Kurangnya deteksi terhadap jenis disabilitas siswa menyebabkan siswa tidak belajar dalam lingkungan yang sesuai. Jenis disabilitas yang sering tidak dianggap sesuatu hal yang serius adalah disabilitas intelektual. Siswa dengan disabilitas intelektual adalah mereka yang memiliki keterbatasan dalam keterampilan yang dibutuhkan untuk hidup dan bekerja. Salah satu keterbatasan tersebut antara lain kesulitan dalam komunikasi dasar, merawat diri, keterampilan sosial dan pengarahan diri (Retnaningsih & Hidayat, 2012).

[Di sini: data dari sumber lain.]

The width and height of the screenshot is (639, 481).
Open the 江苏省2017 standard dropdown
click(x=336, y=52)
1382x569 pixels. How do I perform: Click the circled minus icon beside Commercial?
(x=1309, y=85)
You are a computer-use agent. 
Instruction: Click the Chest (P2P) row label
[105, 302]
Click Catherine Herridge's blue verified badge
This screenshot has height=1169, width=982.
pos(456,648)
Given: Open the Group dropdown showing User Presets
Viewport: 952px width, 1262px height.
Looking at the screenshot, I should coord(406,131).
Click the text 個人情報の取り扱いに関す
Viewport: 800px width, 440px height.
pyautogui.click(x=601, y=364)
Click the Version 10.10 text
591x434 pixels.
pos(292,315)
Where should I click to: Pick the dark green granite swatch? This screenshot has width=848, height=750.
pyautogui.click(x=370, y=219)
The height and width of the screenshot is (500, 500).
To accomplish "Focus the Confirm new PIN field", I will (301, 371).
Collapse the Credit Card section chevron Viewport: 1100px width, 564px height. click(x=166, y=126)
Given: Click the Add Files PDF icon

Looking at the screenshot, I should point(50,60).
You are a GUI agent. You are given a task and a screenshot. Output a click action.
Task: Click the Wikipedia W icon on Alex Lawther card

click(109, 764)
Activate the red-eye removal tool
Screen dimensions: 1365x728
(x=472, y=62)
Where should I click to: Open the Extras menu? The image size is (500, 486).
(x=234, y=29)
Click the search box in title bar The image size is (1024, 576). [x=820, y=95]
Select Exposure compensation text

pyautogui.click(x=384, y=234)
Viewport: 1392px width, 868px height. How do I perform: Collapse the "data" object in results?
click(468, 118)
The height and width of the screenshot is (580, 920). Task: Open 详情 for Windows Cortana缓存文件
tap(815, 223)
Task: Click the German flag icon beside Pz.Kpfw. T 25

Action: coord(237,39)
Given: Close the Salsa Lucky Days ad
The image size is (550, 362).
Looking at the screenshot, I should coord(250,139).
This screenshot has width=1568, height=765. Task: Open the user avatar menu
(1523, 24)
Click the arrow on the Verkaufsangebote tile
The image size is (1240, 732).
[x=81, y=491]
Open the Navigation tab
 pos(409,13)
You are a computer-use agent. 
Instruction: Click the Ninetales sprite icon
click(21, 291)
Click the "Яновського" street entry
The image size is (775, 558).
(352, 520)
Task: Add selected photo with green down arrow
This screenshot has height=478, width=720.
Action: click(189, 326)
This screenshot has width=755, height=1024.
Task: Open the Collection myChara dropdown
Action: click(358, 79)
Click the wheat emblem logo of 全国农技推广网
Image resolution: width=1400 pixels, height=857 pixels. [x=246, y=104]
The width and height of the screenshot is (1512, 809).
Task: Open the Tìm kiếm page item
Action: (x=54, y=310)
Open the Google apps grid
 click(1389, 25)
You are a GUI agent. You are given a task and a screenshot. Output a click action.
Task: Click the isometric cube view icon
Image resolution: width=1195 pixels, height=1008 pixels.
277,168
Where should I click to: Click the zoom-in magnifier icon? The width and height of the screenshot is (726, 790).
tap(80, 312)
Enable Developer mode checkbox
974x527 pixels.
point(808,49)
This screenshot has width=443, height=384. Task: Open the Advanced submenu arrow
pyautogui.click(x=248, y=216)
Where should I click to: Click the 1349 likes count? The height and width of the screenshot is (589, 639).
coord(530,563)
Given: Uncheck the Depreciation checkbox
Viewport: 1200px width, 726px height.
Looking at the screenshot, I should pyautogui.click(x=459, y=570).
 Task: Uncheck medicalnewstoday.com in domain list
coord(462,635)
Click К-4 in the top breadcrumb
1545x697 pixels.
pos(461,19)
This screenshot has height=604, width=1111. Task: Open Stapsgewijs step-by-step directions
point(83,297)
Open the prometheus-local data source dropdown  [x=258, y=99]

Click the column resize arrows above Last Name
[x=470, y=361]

Salah satu bentuk disabilitas yang sangat sering tidak disadari dan tidak terlihat adalah disabilitas intelektual (Kristiyanti, 2019). Siswa dengan disabilitas intelektual sering dianggap sebagai seorang yang “pendiam“ dan tidak memerlukan perlakuan khusus dalam belajar. Pemikiran seperti ini harus diubah, bahwa mereka, siswa dengan disabilitas intelektual layak untuk mendapatkan pendidikan dan treatment yang sesuai dengan keterbatasan yang mereka alami agar makna belajar dapat tersampaikan dengan baik.
Namun yang terjadi saat ini adalah adanya siswa dengan disabilitas intelektual yang belajar di sekolah umum, dimana sekolah tersebut tidak membuka kelas inklusi dan tidak adanya keterampilan guru untuk memahami dan memberi perlakuan yang sesuai keterbatasan mereka.
Mengerucut pada sekolah dengan keterbatasan sarana dan prasarana terutama tingkat sekolah dasar di daerah dengan lingkungan pendidikan rendah. Orang tua murid tidak memiliki pengetahuan dan kesadaran mengenai disabilitas intelektual. Terlebih Sekolah Dasar menjadi tempat pertama bagi mereka untuk memahami lingkungan luar selain rumah dan keluarga. Dalam hal ini guru dituntut untuk menyadari lebih awal dan memberi perlakuan yang sesuai. Namun, disisi lain tidak semua guru mendapatkan pelatihan dan pengetahuan mengenai bagaimana penanganan terbaik untuk siswa dengan disablitias intelektual. Apalagi sekolah yang memang tidak membuka kelas inklusi dan ditambah dengan sekolah dari daerah pelosok desa yang minim akan jumlah tenaga pengajar, fasilitas, sarana dan prasarana. Kebijakan pemerintah yang hadir selayaknya terkait dengan kurikulum yang dipergunakan dan penyedia guru pendamping bagi siswa penyandang disabilitas intelektual akan mendorong peningkatan potensi mereka (Kristiyanti, 2019). Peserta didik dengan disabilitas intelektual tidak dapat diberikan perlakuan yang sama dengan siswa reguler lainnya.
Hal ini menjadi tantangan kembali bagi guru dalam penerapan kurikulum merdeka dimana guru harus memfasilitasi siswa untuk aktif dalam pembelajaran dan juga dalam kegiatan proyek penguatan profil pelajar Pancasila. Kegiatan proyek penguatan profil pelajar Pancasila ini memerlukan peran aktif siswa dari tahap perencanaan hingga pelaksanaan kegiatan dan salah satu point pentingnya adalah komunikasi antara sesama siswa maupun antara siswa dan guru pengampu. Tantangan guru saat ini, dengan adanya kurikulum merdeka adalah bagaimana menerapkan poin – poin pedoman penyelenggaraan pendidikan sesuai kurikulum terbaru dengan adanya keterbatan komunikasi, dimana kemampuan komunikasi menjadi dasar keberhasilan proses belajar (Salamah, 2022).
Kesimpulan yang dapat ditarik adalah bagaimana guru, wali murid, teman sepermainan serta masyarakat dapat menerapkan adab atau perlakuan yang sesuai bagi siswa dengan disabilitas intelektual. Adab yang harus dilakukan ketika menghadapi siswa dengan disabilitas intelektual adalah meluangkan lebih banyak waktu, sabar dan memberikan perhatian penuh untuk membangun kepercayaan dalam berkomunikasi. Selain itu, kebijakan pemerintah sudah selayaknya memperhitungkan bagaimana perlakuan terbaik bagi siswa dengan disabilitas intelektual di Sekolah, sehingga potensi siswa dapat berkembang dan mampu tumbuh serta berkarir sesuai dengan harapan.